Arize Phoenix
Arize Phoenix is an open source LLM observability and evaluation platform you can self-host — a LangSmith alternative that traces, evaluates, and debugs AI apps and agents on your own infrastructure, built on OpenTelemetry.
What is Arize Phoenix?
Arize Phoenix is an open source AI observability and evaluation platform for debugging LLM and agent applications. It captures traces of every prompt, model call, retrieval step, and tool action, then lets you score and replay them — so you can see exactly where an app breaks instead of guessing from the final output. It’s built on OpenTelemetry and runs on your own infrastructure.
What is Arize Phoenix best for?
Teams shipping LLM apps, RAG pipelines, and agents who need to debug, evaluate, and monitor them without sending production traces to a hosted-only vendor. It’s a strong fit when you want a turnkey eval platform you can self-host for free and keep sensitive data in your own environment.

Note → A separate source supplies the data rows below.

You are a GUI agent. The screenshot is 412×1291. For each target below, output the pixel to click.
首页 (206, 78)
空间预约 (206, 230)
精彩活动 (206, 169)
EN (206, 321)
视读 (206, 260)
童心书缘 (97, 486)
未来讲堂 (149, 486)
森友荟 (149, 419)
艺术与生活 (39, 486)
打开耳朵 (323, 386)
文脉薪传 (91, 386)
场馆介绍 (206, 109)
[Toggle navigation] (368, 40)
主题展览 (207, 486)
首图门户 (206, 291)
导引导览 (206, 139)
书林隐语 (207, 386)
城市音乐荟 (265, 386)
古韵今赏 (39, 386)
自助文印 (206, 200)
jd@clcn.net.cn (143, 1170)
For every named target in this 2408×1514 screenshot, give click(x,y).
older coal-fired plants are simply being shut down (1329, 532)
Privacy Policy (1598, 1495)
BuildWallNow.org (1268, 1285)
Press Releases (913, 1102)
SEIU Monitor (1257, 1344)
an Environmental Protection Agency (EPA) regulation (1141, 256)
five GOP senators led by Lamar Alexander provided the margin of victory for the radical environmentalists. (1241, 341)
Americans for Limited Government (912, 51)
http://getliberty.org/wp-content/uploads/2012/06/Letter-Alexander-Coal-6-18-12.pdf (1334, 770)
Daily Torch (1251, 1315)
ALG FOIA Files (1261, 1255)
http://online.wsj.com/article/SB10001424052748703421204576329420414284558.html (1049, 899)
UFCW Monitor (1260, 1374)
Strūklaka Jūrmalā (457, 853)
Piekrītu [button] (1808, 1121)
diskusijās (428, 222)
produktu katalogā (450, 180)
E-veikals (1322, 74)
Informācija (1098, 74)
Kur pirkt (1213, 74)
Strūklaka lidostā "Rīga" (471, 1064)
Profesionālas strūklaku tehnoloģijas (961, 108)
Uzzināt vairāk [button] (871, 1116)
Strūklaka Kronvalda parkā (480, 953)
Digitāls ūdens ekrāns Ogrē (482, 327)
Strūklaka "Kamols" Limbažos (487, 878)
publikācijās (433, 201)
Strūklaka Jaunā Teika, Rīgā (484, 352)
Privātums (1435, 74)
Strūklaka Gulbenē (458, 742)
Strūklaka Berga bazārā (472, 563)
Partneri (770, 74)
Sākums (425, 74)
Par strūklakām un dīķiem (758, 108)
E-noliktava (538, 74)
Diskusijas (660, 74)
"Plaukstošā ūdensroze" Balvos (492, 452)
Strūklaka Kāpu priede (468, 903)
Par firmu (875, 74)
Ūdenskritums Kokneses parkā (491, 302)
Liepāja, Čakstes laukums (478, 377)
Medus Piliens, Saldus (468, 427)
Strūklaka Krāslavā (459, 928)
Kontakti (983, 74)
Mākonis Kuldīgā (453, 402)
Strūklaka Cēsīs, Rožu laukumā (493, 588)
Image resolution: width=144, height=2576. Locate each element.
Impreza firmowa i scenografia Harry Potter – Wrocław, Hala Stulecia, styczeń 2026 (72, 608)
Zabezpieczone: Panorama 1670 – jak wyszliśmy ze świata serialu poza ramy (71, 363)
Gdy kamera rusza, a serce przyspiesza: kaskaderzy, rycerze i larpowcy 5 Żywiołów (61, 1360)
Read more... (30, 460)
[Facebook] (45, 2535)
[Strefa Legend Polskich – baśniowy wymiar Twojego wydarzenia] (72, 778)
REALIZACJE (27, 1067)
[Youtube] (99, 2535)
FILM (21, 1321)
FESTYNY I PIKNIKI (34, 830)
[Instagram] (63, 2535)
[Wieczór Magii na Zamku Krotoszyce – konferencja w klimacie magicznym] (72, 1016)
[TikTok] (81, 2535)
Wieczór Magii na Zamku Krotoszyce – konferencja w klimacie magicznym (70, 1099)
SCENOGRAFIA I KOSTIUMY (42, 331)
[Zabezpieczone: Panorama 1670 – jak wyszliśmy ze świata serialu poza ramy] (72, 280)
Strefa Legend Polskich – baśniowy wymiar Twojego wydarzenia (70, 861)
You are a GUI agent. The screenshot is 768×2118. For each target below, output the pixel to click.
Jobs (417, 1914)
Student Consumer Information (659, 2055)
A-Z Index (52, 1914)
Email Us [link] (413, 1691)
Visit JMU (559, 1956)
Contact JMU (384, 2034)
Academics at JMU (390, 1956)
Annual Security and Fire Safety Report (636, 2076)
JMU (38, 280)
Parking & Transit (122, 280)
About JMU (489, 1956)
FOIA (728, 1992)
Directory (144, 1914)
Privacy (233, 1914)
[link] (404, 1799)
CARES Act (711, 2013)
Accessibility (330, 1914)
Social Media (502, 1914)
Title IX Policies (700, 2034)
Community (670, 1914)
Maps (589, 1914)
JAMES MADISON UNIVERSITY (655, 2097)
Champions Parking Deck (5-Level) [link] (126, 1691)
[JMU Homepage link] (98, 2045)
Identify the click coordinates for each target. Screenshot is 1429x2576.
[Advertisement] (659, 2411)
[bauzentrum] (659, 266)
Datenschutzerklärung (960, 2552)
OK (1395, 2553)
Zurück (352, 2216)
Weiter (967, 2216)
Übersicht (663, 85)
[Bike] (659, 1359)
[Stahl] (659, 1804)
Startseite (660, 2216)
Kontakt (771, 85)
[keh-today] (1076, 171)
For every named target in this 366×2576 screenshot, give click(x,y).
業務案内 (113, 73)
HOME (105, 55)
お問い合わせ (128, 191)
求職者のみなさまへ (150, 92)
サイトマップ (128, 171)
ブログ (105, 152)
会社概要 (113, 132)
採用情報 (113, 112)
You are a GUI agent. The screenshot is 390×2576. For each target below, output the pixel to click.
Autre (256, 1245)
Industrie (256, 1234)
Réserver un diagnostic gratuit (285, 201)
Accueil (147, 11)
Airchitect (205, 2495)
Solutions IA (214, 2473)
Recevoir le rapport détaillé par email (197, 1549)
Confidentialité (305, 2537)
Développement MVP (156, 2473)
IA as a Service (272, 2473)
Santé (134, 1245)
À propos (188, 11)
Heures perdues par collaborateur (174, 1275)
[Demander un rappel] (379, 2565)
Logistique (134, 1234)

What can Arize Phoenix do?
- Trace LLM calls, retrieval steps, and agent actions at the span level using OpenTelemetry
- Run LLM-as-a-judge, code-based, and human-label evaluations for relevance, toxicity, hallucination, and quality
- Manage prompts — version, store, and test prompt variants across datasets
- Run experiments to compare how prompt, model, or retrieval changes affect outputs
- Use the built-in playground to replay traced calls and compare models side by side
- Integrate with 40+ frameworks and providers — LangChain, LlamaIndex, DSPy, CrewAI, LangGraph, OpenAI, Anthropic, and more
- Deploy locally, in a Jupyter notebook, via Docker, or on Kubernetes with Helm
Is Arize Phoenix free?
Yes — self-hosting Phoenix is free and open source, and you only pay for your own infrastructure. There is a managed Phoenix Cloud option and paid dedicated support from Arize, plus a separate enterprise product (Arize AX) with additional features, but the self-hosted platform itself costs nothing.
Where does Arize Phoenix fall short?
- It’s source-available under the Elastic License 2.0, not OSI open source — you can self-host and use it freely, but the license restricts offering it as a competing hosted service.
- The deepest tracing and eval integrations are Python-first, so non-Python stacks rely more on raw OpenTelemetry instrumentation.
- It focuses on LLM/agent observability, not general application monitoring — for infrastructure metrics and logs you’d still run a tool like Grafana or Datadog alongside it.
What does Arize Phoenix replace?
Arize Phoenix is a self-hosted alternative to LangSmith, LangChain’s hosted tracing and evaluation platform. It does the same trace-evaluate-debug job for LLM apps, but you run it on your own infrastructure with no per-seat pricing and your data never leaves your environment. Langfuse is another open source option in the same space.
FAQ
Is Arize Phoenix open source? It’s source-available under the Elastic License 2.0 (ELv2). The code is public and free to self-host, but the license stops you from reselling it as a competing managed service.
Can I self-host Arize Phoenix for free? Yes. Self-hosting is free — install it with pip install arize-phoenix or run the Docker image, and you only pay for the server it runs on. Phoenix Cloud and dedicated support are the paid, managed options.
Is Arize Phoenix a good LangSmith alternative? For teams that want to self-host and avoid per-seat pricing, yes — it covers tracing, evals, prompt management, and experiments. Because it’s built on OpenTelemetry, it’s also vendor-agnostic and not tied to LangChain.
What do I need to run Arize Phoenix? Python with the arize-phoenix package for a local or notebook setup, or Docker for a containerized deployment. For production you’d typically run the container with a Postgres backend, or deploy to Kubernetes via Helm.